Abhijith Gururaj
Abhijith Gururaj

Reputation: 465

How to stop/halt the main program/thread from a java agent

I have a gradle test task which runs a list of tests from a given file. Sometimes, any particular test execution simply gets stuck and does not move on to execute the next test(s) in the list.

For this, I am trying to add a java agent which will detect timeouts in each test execution and calls System.exit() in this case. (I know calling System.exit() seems to be a rash decision, but throwing exception does not seem to stop the test execution) The java agent uses byte-buddy advices for doing this.

public class TimerAdvice {
    public static CountDownLatch latch;

    @Advice.OnMethodEnter
    static long enter(@Advice.This Object thisObject,
                      @Advice.Origin String origin,
                      @Advice.Origin("#t #m") String detaildOrigin) throws InterruptedException {
        System.out.println("Timer Advice Enter thread: " + Thread.currentThread().getName() + " time: " + Instant.now().toString());

        latch = new CountDownLatch(1);

        ThreadFactory factory = new MyThreadFactory(new MyExceptionHandler());
        ExecutorService threadPool = Executors.newFixedThreadPool(1, factory);
        threadPool.execute(new TestCallable());

        return System.nanoTime();
    }

    @Advice.OnMethodExit (onThrowable = Throwable.class)
    static void onExit(@Advice.Origin Method method) throws ClassNotFoundException, IllegalAccessException, InstantiationException {
        System.out.println("Timer Advice Exit thread: " + Thread.currentThread().getName() + " time: " + Instant.now().toString());
        System.out.println("Counting down");
        latch.countDown();
    }
}

Basically this will spawn a background thread that will wait until the latch is counted down.

public class TestCallable implements Runnable {
    @Override
    public void run()  {
        try {
            latch.await(10, TimeUnit.MINUTES);
        } catch (InterruptedException e) {
            e.printStackTrace();
            throw new IllegalStateException(e.getMessage());
        }
        if(latch.getCount() > 0) {
            System.err.println("Callable thread"
                    + Thread.currentThread().getName() +
                    "TIMEOUT OCCURED!!!!");
            System.exit(1);
        }
    }
}

The latch countDown() method will be called by the method that handles the OnExit advice. Until then, the thread will wait for the specified timeout.

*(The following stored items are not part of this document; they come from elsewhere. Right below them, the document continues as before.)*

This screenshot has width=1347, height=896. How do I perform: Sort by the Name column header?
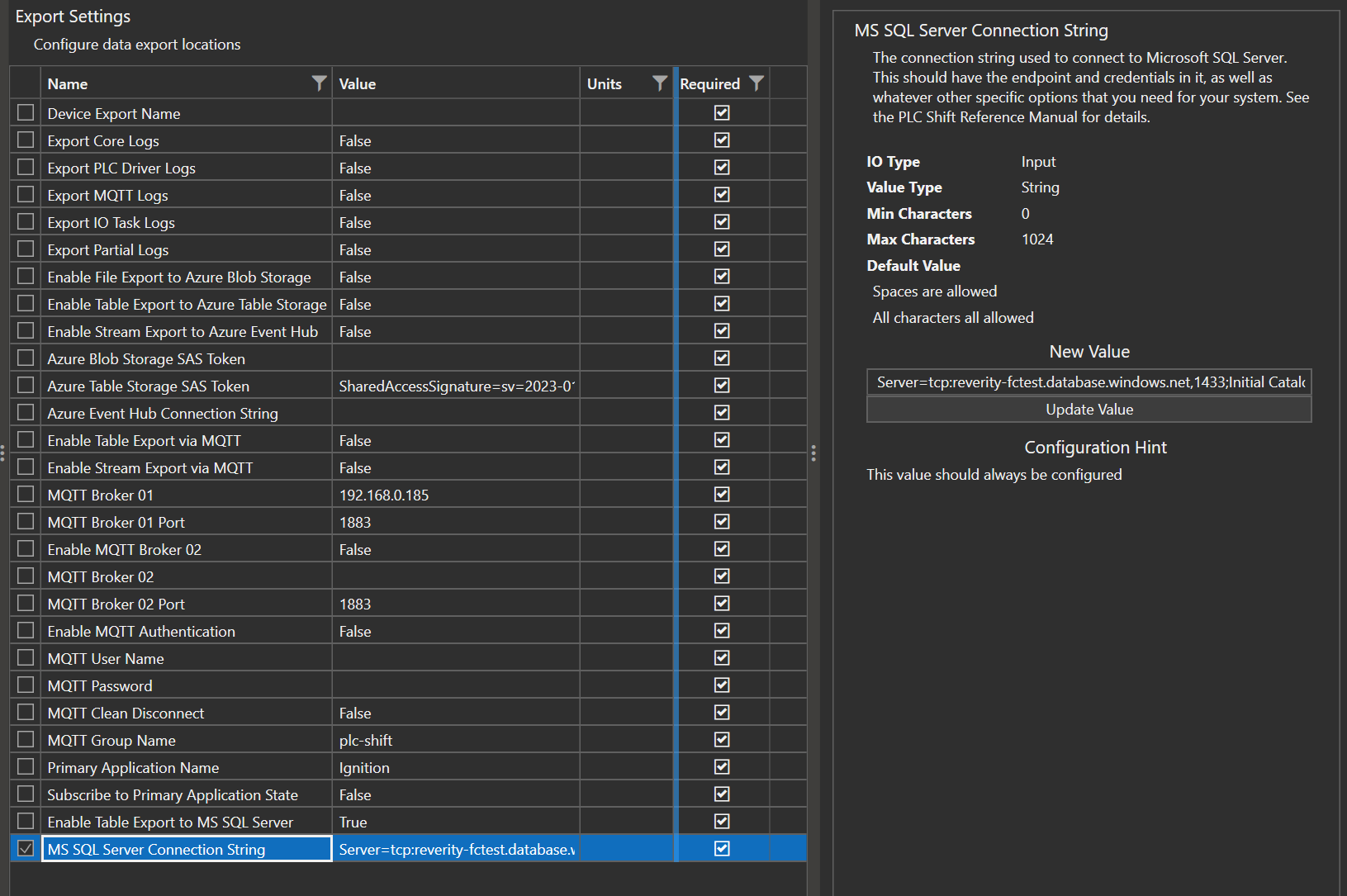coord(68,83)
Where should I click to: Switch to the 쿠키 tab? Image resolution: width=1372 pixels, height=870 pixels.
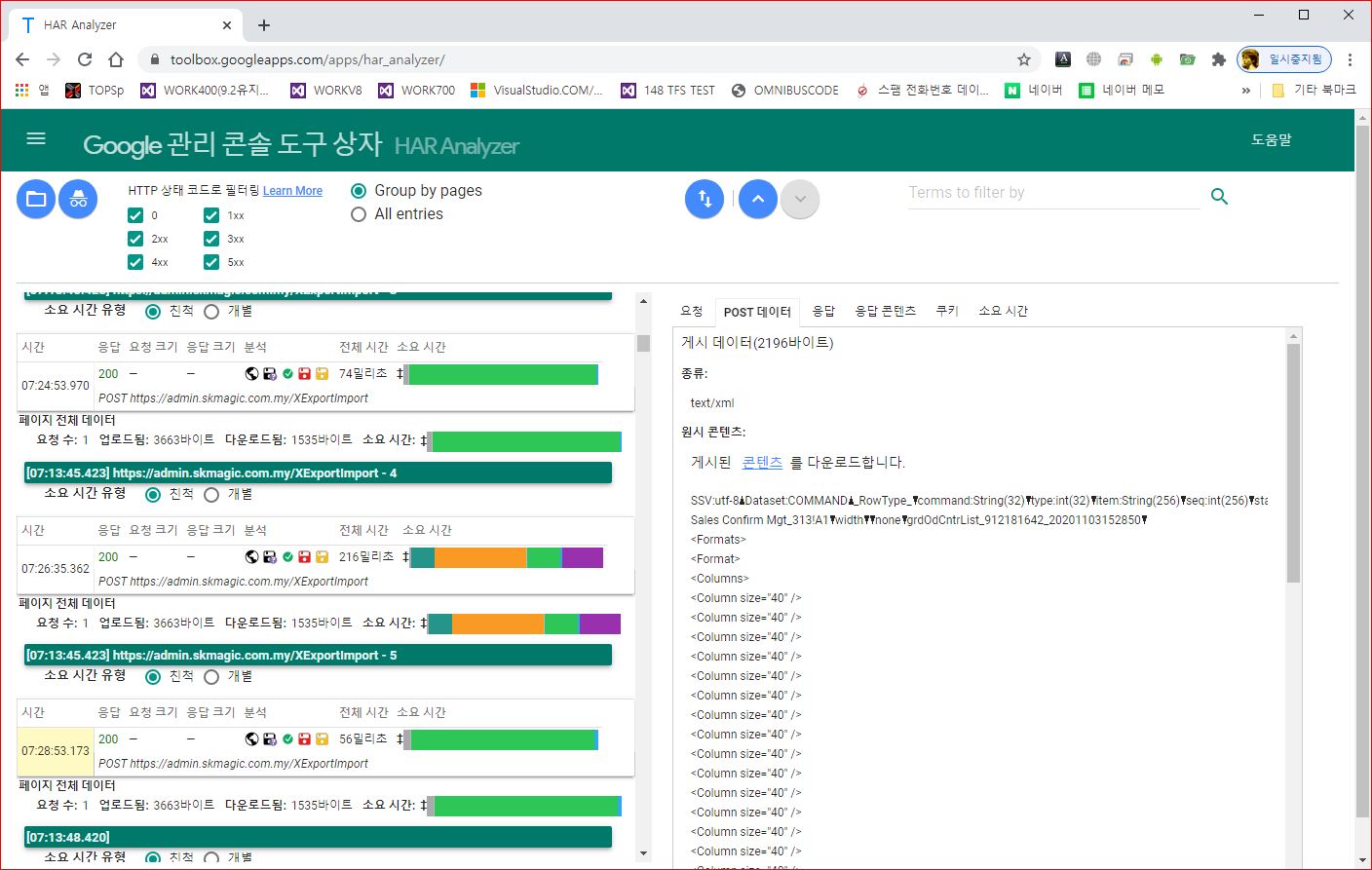tap(945, 310)
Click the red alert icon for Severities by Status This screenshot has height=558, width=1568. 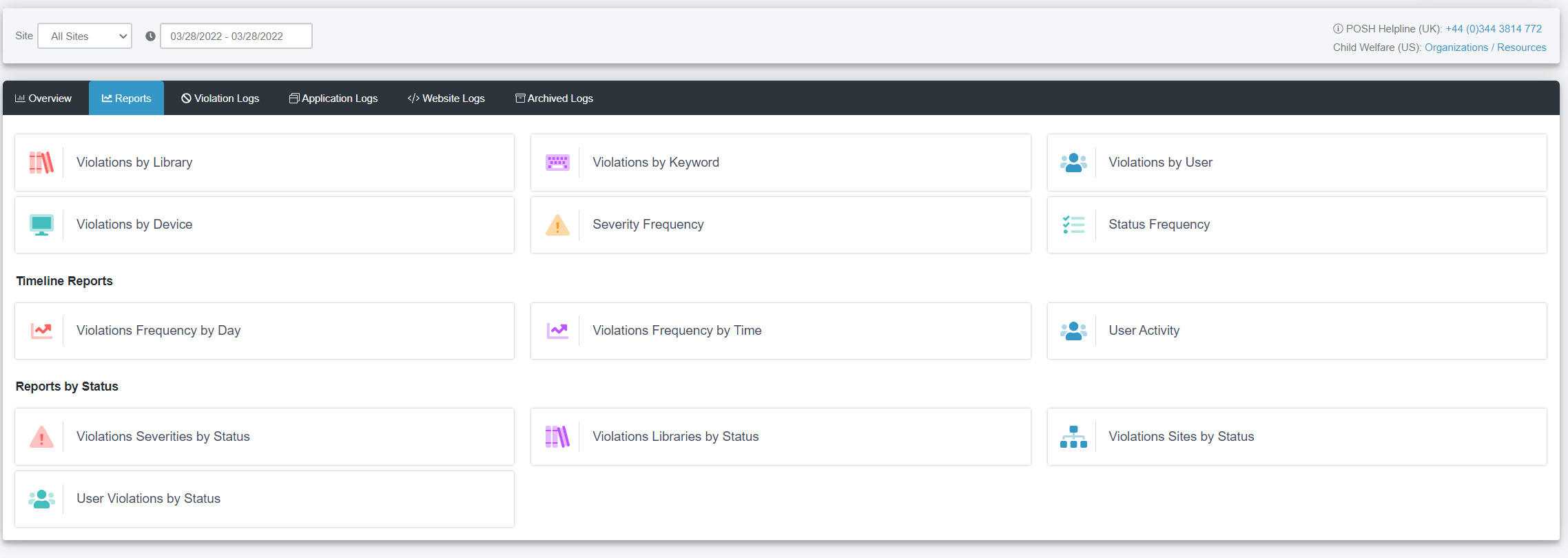[41, 437]
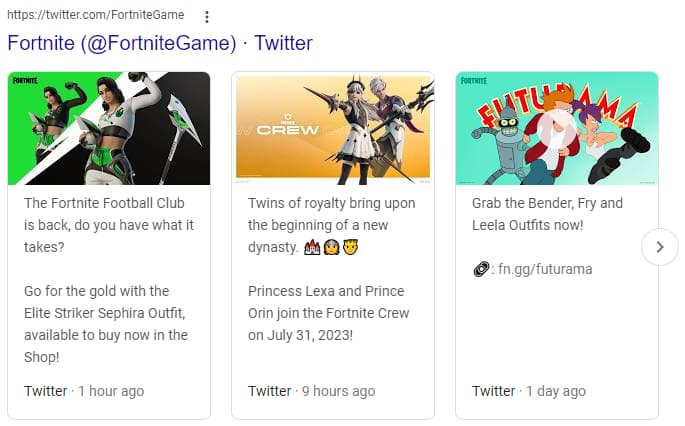Open the three-dot options next to URL
This screenshot has width=685, height=426.
click(x=207, y=17)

My question is, Why is the System.exit() call not affecting the test execution/jvm When this thread calls the System.exit(), the test thread still continues to execute as if nothing had happened. I would like to stop the execution of the test at this point.

Any suggestions on how should I stop the entire test execution process when the timeout is detected?

Upvotes: 3

Views: 404

Answers (1)

kriegaex
kriegaex

Reputation: 67407

The OP said that my comment concerning security manager helped him find the root cause, so I am converting it into an answer:

As is documented, System.exit() will not shut down the JVM if there is a security manager stopping it from doing so. In that case you should see a SecurityException, though.

A discussion in Gradle issue #11195 mentions a problem that Kafka sporadically exits unexpectedly and suggests a security manager policy for Spring-Kafka stopping it from doing so. This was committed to Spring-Kafka, but - if I understand correctly - not to Gradle.


Another edge case is shutdown hooks: The thread invoking System.exit() blocks until the JVM terminates. If a shutdown hook submits a task to this thread, it leads to a deadlock.